One question: why is the latency different in the PR between the slicer and the curve? I was under the impression that we were aligned...
anyway, send along thoughts and test files and we can continue this adventurous discussion.
It's a bit vague to talk about "different inadequate versions" - the slicer can only find slices on hops, so there is an inevitable inaccuracy in the found slices - the questions for me are:
On the second of these I am fairly confident that my work in this thread identified a conceptual error in the original value chosen and I can run through that on a call or similar, but having described it in written form above in a variety of possibly hard to follow ways, I don't think giving that another go is likely to be that useful so I'd prefer a realtime discussion to go through that.

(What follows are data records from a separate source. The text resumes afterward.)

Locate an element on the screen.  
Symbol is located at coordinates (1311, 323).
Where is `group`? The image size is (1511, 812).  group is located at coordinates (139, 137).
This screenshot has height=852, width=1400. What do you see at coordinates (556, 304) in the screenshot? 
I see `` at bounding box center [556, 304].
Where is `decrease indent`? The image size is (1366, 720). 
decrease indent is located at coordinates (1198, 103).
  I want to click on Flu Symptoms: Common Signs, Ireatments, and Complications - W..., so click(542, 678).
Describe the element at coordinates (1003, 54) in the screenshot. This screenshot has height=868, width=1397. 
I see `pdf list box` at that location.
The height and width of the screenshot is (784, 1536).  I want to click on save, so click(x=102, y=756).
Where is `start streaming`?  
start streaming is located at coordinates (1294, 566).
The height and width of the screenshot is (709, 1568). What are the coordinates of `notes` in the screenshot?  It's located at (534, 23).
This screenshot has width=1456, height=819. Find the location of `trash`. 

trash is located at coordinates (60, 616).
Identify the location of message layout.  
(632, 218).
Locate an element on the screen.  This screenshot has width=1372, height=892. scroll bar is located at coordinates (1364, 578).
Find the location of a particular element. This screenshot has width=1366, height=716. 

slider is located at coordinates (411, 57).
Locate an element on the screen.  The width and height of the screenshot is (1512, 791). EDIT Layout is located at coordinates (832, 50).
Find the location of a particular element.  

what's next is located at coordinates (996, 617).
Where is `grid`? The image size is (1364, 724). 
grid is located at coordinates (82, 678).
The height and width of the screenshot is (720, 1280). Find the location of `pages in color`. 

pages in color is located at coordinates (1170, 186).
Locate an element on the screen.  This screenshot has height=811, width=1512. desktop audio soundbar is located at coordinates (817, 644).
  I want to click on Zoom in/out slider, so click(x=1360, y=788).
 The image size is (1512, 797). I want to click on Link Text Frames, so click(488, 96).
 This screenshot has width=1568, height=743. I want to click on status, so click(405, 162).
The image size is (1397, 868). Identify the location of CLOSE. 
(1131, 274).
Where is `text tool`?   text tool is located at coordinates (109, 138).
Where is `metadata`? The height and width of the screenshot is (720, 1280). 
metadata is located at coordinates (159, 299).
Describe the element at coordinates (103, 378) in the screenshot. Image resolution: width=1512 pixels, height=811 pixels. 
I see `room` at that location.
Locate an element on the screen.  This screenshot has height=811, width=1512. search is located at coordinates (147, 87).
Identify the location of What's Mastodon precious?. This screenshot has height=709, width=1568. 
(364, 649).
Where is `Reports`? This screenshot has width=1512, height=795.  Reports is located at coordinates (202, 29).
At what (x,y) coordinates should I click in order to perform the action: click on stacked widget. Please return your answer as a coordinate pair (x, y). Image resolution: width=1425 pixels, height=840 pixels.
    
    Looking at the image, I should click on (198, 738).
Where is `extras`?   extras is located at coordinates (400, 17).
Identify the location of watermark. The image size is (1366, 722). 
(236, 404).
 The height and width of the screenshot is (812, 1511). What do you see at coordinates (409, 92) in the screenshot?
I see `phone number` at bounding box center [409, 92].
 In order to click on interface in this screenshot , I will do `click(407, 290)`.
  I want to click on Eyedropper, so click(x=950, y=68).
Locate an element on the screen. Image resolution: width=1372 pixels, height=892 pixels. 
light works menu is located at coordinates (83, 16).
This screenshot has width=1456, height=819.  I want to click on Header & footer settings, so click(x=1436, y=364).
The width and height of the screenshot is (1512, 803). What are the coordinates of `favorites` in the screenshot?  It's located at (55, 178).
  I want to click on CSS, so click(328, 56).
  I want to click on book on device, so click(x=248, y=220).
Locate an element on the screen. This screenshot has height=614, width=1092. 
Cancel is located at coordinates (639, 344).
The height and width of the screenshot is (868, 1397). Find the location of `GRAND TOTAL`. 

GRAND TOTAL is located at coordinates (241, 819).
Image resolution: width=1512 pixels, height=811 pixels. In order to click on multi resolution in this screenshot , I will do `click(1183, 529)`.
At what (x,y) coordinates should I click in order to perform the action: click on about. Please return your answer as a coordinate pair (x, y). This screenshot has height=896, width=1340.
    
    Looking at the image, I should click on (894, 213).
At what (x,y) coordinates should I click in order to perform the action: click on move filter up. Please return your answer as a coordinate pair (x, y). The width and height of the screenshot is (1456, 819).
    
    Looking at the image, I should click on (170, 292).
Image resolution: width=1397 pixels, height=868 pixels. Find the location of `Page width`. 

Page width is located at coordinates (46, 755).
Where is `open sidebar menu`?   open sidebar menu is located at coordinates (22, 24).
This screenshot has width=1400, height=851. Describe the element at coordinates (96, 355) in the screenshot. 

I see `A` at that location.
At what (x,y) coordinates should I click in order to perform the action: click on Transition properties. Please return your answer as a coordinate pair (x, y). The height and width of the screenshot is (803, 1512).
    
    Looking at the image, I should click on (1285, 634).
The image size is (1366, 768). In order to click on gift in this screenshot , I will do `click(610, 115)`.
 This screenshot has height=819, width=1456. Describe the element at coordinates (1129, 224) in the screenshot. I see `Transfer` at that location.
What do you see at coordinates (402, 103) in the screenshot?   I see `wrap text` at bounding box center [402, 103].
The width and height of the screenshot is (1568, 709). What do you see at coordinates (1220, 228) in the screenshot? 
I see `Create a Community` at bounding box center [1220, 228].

why is the latency different between slicer and the curve (I presume here you mean feature - not sure if the naming convention has now changed or that is a historical naming)?
That is addressed above:
"the novelty slice has a peak finder that requires a one hop lookahead, so they should probably (to my mind) be different"
The use of quotes relates to the fact that we would need to agree on a model of how these control data objects timings should relate to the input stream and it is possible that that model is different between me and others.
In addressing #148 I have suffered some issues regarding alignment of my results (with two objects) and the original novelty feature object:
I am not yet 100% sure if I think that the model for latency is incorrect in these objects, but I suspect that it may be. My reading for an onset/novelty or similar is that it should be tagged at the start of the comparable window, but right now I think what will be happening is that it is reported at the end of that window. For Mel bands or mfccs the timing is set to the start of the frame. I can't easily force my results to align for consistency as I don't know the window settings by the time the data reaches my object, but it seems to me that doing mfccs externally and then doing a novelty feature should align with doing it all in one object.